Bulletin 10 / Février 1998

Tombes de Colombier

Description des tombes de l'ancien temple de Colombier

par Germain Hausmann
 
Sources : AE Neuchâtel, Manuel de Justice, n° 23 : registre civil et seigneurial de la Justice de Colombier, commencé le 23 septembre 1818 et terminé à la date du 28 octobre 1831, p. 745-750.

Lors d’une recherche généalogique nous avons trouvé dans un registre de Justice de Colombier le texte suivant qu’il nous a paru intéressant de publier:

[p. 745]
« Procès-verbal de la levée des tombes »
« et exhumation des ossements des corps ensevelis »
« dans l’ancien temple de Colombier »
« du 4e juin mil huit cent vingt-huit »

« Aujourd’hui, quatrième juin de l’année mil huit cent vingt-huit, s’agissant de faire l’ouverture des tombes renfermées dans l’enceinte du temple de Colombier et de procéder à la translation dans le cimetière des ossements qu’elles renferment, translation qui doit précéder la démolition dudit temple, le Conseil d’Etat, sur la direction qui lui a été demandée par l’honorable Communauté de Colombier, ayant chargé noble et vertueux César D’IVERNOIS, conseiller d’Etat et maire en cette juridiction pour Sa Majesté le Roi de Prusse, notre souverain prince et seigneur, de pourvoir à ce que la translation de ces ossements se fît avec décence, mais sans aucune espèce de cérémonie, il a nommé le sieur Jean Henri CLAUDON, membre de la Cour de justice de ce lieu, pour porter présence à cette translation de même qu’à l’ouverture des tombes et il l’a chargé de représenter le gouvernement dans cette occasion. »

« En conséquence, ledit jour, dès les huit heures du matin, mondit sieur CLAUDON, accompagné du greffier soussigné pour dresser procès-verbal de cette opération et du sautier François Louis BOREL se sont rencontrés dans le temple après s’être adjoints deux ouvriers pour faire les fouilles, savoir les nommés Josué VUITHlER et Jonas MIEVILLE. »

« De la part de l’honorable Communauté de Colombier, les sieurs [p. 746] Henri JOUX et Samuel MOREL, modernes gouverneurs, s’y sont aussi rencontrés. »

« Monsieur George DE CHAILLET, conseiller d’Etat, ayant manifesté le désir que l’on commençât l’opération par les deux tombes sous les n° 1 et 2 où reposoient des parens de sa famille, c’est ce qui a eu lieu en sa présence; et il ne s’est trouvé dans l’une et l’autre que les ossements d’un seul corps, quoique l’inscription du n° 1 fût de nature à faire entendre que cette tombe renfermoit deux corps, en observant quant au n° 2 que cette tombe parraissait avoir été fouillée par ci-devant, vu que les ossements en étaient dispersés. »

« Inscription gravée sur la pierre qui recouvroit la tombe n° 1, la première dans la nef, du côté du choeur.

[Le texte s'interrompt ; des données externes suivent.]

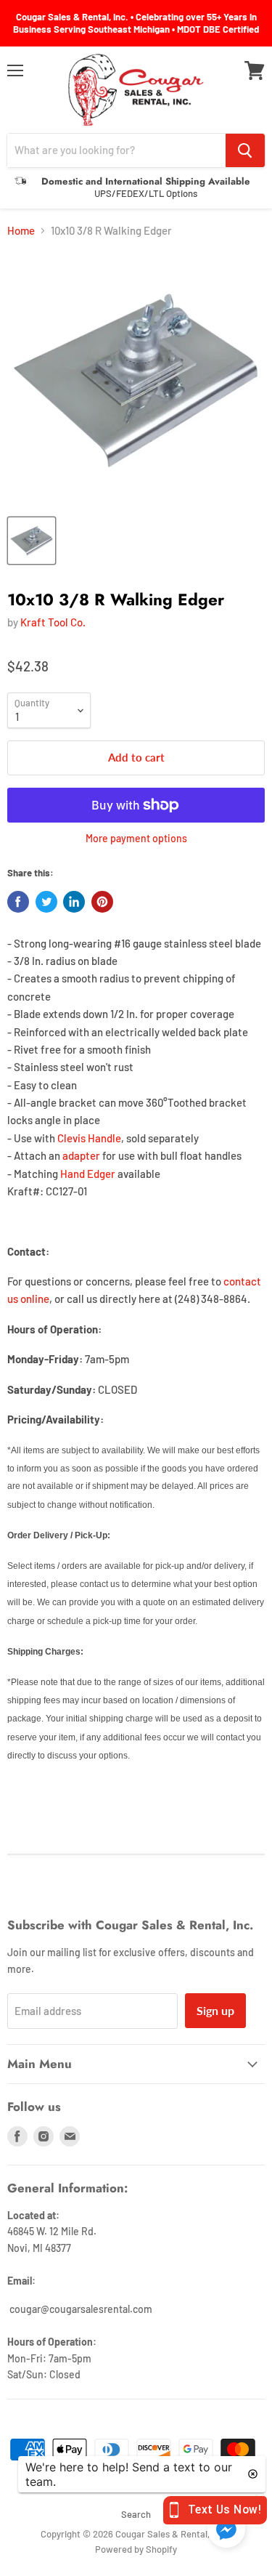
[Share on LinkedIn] (74, 902)
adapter (81, 1155)
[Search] (245, 150)
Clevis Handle (89, 1137)
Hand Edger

Voyez le tableau annexé au verbal: « 

« Nobiles conjuges, »
« Abrahamus Chailletus, »
« majoris ditionis La Coste, »
« et »
« Margaretha Bariller, »
« pio conjugio per 48 annos juncti, »
« morte disjoncti : hic rejuncti, aeternam »
« cum Christo conjunctionem »
« expectant. »
« Obiit illa prior XIII apr. anno MDCLXXIV, »
« aetate 68 mens. 4, »
« ille secutus XXIII januar anno MDCLXXXV, »
« aetate 80 mens. 3 die 12. »

[Cf. traduction à la fin de l’article]

« Inscription du n° 2 « 

« ICY GIT LE CORPS »
« DE NOBLE »
« IEAN HENRI »
« CHAILLET, »
« MAIRE DE LA COTE »
« et Conseiller d’Etat »
« DE S.A.S., »
« Décédé le Xouj [?] d’Octobre »
« MDCLXXXEX, »
« Aagé de LXIIII ans. »

[p. 747] « Inscription n° 3 « 

« YCY GIT LE CORPS »
« de……………[blanc dans le texte] et vertueux »
« FELIX THOMASSET, »
« de Colombier, bourgeois »
« de la Ville de Neufchâtel, »
« LIEUTENANT pour S.A.S. »
« en la Justice dudit Colombier, »
« Décédé le 21 de Novembre »
« MDCLXXXVIII, »
« Aagé de LXIIII ans »

« L’on a trouvé dans la fosse du n° 3 ci-dessus quelques ossements, mais d’une personne seulement. »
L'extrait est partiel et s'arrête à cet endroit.